Mohon tunggu...
Julianto Supangat
Julianto Supangat Mohon Tunggu... Bug finder on all kind of agreement -

Nah inilah cacat bawaan semenjak lahir, selalu sulit mendeskrip kan who am I?

Selanjutnya

Tutup

Pendidikan

UN Tidak Serentak? Lanjutkan!

16 April 2013   07:10 Diperbarui: 24 Juni 2015   15:07 165
+
Laporkan Konten
Laporkan Akun
Kompasiana adalah platform blog. Konten ini menjadi tanggung jawab bloger dan tidak mewakili pandangan redaksi Kompas.
Lihat foto
Gadget. Sumber ilustrasi: PEXELS/ThisIsEngineering

Indonesia mencatat sejarah baru.  Sejak Soekarno lantang memproklamasikan kemerdekaannya, baru kali ini ujian nasional tidak serentak dilaksanakan.  Tercatat 11 provinsi yang terpaksa harus menunda pelaksanaan UN.  Alasannya bahkan tidak pake klise.  Di jaman digital kini mana ada lagi klise.  Kesalahan ditumpahkan pada penerbit Ghalia yang terlambat bukan hanya sekedar mendistribusikan soal, tapi juga mencetaknya.  Seolah dengan menumpahkan kesalahan ini, lepas sudah tanggung jawab Kemendikbud.
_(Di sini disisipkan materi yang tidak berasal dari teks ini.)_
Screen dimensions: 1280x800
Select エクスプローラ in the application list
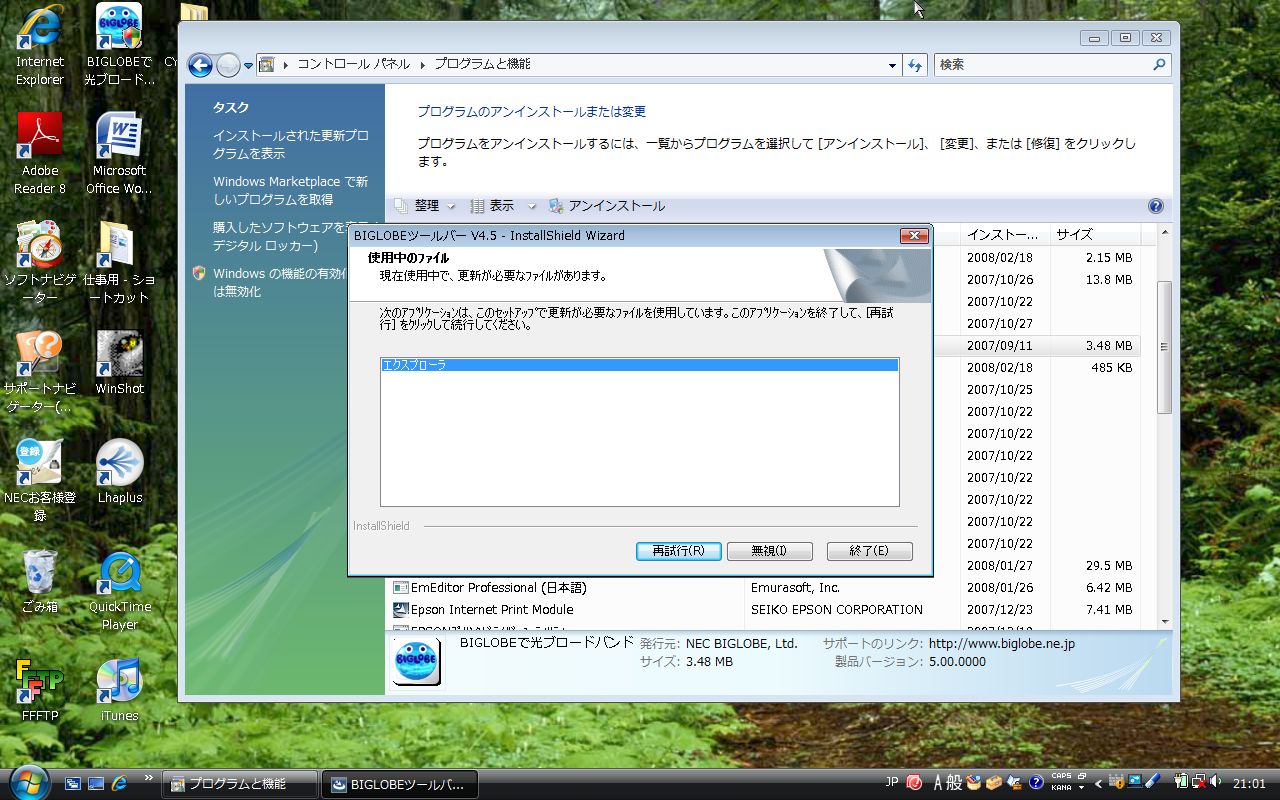tap(639, 366)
Sebenarnya tidak ada yang luar biasa dari kejadian ini.  Negara tetangga kita, Republik Telo, telah mempraktikkan dan menjadikannya sebagai sebuah tradisi.  Kaget?  Boleh.  Tapi jangan serentak.  Karena stok dokter ahli jantung terbatas.  Anda harus ngantri bila terjadi serangan jantung.

Wawancara dengan Menteri Pengujian Nasional (macam Mendikbud kalo di sini) Republik Telo semakin menguakkan fakta bahwa ujian sporadis adalah kebutuhan.  Berikut petikannya:

Saya : Sebelumnya saya berikan salam dari negeri kami Indonesia buat bapak menteri dan kolega di sini.
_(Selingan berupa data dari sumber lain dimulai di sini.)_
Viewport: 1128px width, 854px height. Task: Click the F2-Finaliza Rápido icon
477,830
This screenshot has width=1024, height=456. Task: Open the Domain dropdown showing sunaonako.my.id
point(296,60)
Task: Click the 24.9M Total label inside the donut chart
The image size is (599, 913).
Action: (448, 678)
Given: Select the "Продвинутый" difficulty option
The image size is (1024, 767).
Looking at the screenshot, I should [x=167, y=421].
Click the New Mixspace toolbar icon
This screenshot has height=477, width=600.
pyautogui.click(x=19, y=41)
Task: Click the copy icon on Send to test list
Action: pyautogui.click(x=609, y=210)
Teri Panas (Menteri Pengujian Nasional) : Terima kasih.  Meski sebenarnya kami sudah terbiasa menggunakan Samurat untuk mengobati asam urat kami.  Tidak lagi tradisional dengan rebusan daun salam yang anda bawa.  Sekali lagi terima kasih.

Saya : Langsung saja pak, terobosan macam apa yang bapak lakukan hingga UN tidak serentak yang di negeri kami adalah kejadian luar biasa tapi di negara bapak adalah hal biasa, menjadi tradisi bahkan sudah membudaya?

Teripanas: Sebenarnya tidak tepat kalo dibilang terobosan.  Karena nerobos-nerobos itu bukan budaya kami.  Cuma kami bangsa yang suka berterus terang.  Langsung pada pokok masalah.  Tidak berbahasa basi. Dan tidak berjauh-jauh.

Saya: Berjauh-jauh?  Mungkin yang bapak maksud bertele-tele?

Teripanas : Yups!

Saya: Mungkin bisa lebih detail lagi bapak menteri.  Keterusterangan macam apa yang membuat masyarakat tidak menentang bahkan mendukung ujian sporadis ini?

Teripanas: Langkah awal, saya kumpulkan perwakilan wali murid.  Lantas saya tanya,  "Siapa diantara kalian yang senang anaknya lulus unas?".  Semua mengacungkan tangannya.  Belum sempat mereka turunkan, saya susul lagi dengan pertanyaan kedua, "Siapa yang sedih anaknya tak lulus unas?"  Makin kuat saja lengan mereka tegak menopang telunjuk jari.

Saya : Cuma begitu?

Teripanas : Tentu saja mereka bertanya.  Bagaimana caranya? Langsung saya katakan : dengan ujian sporadis!  Tidak serentak pada satu wilayah.  Ada jeda waktu antara satu tempat dengan tempat lainnya.  Suasana menjadi riuh.  Mereka pada ribut sendiri.  Mencoba othak-athik gathuk.  Setelah suasana hening, lalu saya jelaskan.  Begini, kalo ada jeda waktu, taruhlah dua hari.  Maka itu adalah waktu yang cukup bagi Bimbingan belajar manapun untuk mengupas tuntas soal yang telah terbagi.  Mereka dengan kemampuan profesionalnya sudah pasti akan menshare pada peserta kursus bimbingannya, jawabannya, model soalnya, bahkan prediksi kisi-kisinya.  Tidak ada kebocoran soal.  Toh yang mereka akses adalah soal yang sudah dibagikan ke peserta ujian.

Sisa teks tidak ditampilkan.